Appendix A - Microsoft Operations Framework
On This Page
Microsoft Operations Framework (MOF) is a collection of best practices, principles, and models. It provides comprehensive technical guidance for achieving mission-critical production system reliability, availability, supportability, and manageability for solutions and services built on Microsoft products and technologies. This guidance is presented in the form of white papers, service management guides, assessment tools, operations kits, best practices, case studies, and support tools that address the people, processes, and technologies for effectively managing production systems within today's complex distributed IT environment.
MOF Core Concepts
MOF directly addresses the two core concepts that IT organizations need to effectively manage in order to be successful. Those core concepts are service solutions and IT service management.
Service solutions include those business services that IT provides to customers and users. These may include line of business (LOB) applications, messaging, e-commerce infrastructure, print services, data storage, and others.
IT service management entails the IT functions or processes that must be performed in order to manage and maintain each of the aforementioned service solutions. These IT functions or processes are termed service management functions (SMFs) and include configuration management, change management, service desk, capacity management, and others. MOF currently recognizes a total of 20 individual service management functions, each of which is thoroughly described in an SMF-specific technical document. A brief description of each of the SMFs is provided later in this overview.
MOF Core Models
MOF principles and guidance are also organized around three core models, which are each manifested within the individual SMFs. These three models the MOF team model, MOF process model, and MOF risk model are introduced in the following sections. In-depth discussions of each model are available through technical guides located at http://www.microsoft.com/technet/itsolutions/cits/mo/mof/default.mspx.
The MOF Process Model
IT operations encompass a complex, dynamic set of procedures and processes that are extremely difficult to define and capture with a high degree of accuracy. Modeling such endeavors to an extreme level of precision would be cost prohibitive and generally inappropriate because the processes must typically be adapted locally anyway.
MOF simplifies the approach to modeling this complex set of dynamics into an easy-to-understand framework whose principles and practices are straightforward to incorporate and apply in the IT environment. This simplified approach enables the operations staff of an enterprise of any size, regardless of maturity level, to realize tangible benefits to the existing, or proposed, operations.
The MOF process model supports the successful provision of IT services by addressing four key principles.
Structured architecture. The process model provides the structure for process integration, life cycle management, mapping of roles and responsibilities, and overall management command and control. It also provides the underlying foundation for process automation and technology-specific operations.
Rapid life cycle, iterative improvement.
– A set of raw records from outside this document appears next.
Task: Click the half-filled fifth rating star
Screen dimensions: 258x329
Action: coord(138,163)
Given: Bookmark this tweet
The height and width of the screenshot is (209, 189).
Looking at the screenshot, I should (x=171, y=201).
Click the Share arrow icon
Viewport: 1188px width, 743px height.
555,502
To stay competitive in an aggressive business environment, MOF utilizes the concept of an iterative life cycle that supports both the capability to incorporate change quickly and to continuously assess and improve the overall operations environment. Recognizing that operations do not follow a sequential set of phases as does the typical IT development project (and MSF), the MOF process model categorizes key operational activities into quadrants that emphasize a spiral life cycle, with parallel processes occurring simultaneously.
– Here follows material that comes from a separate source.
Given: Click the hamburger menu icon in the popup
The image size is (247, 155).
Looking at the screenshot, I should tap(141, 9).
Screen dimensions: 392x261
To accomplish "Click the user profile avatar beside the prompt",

Review-driven management. To aid in managing the operations environment, MOF recommends and describes many methods and techniques and delivers them through the service management functions (SMFs). Despite this comprehensive prescriptive guidance, rote application of these SMFs alone is insufficient to extract maximum benefit from IT investments. To provide this benefit, MOF institutes higher-level management reviews at key points in the life cycle. These reviews are held to evaluate performance for release-based activities as well as steady-state or daily operational activities.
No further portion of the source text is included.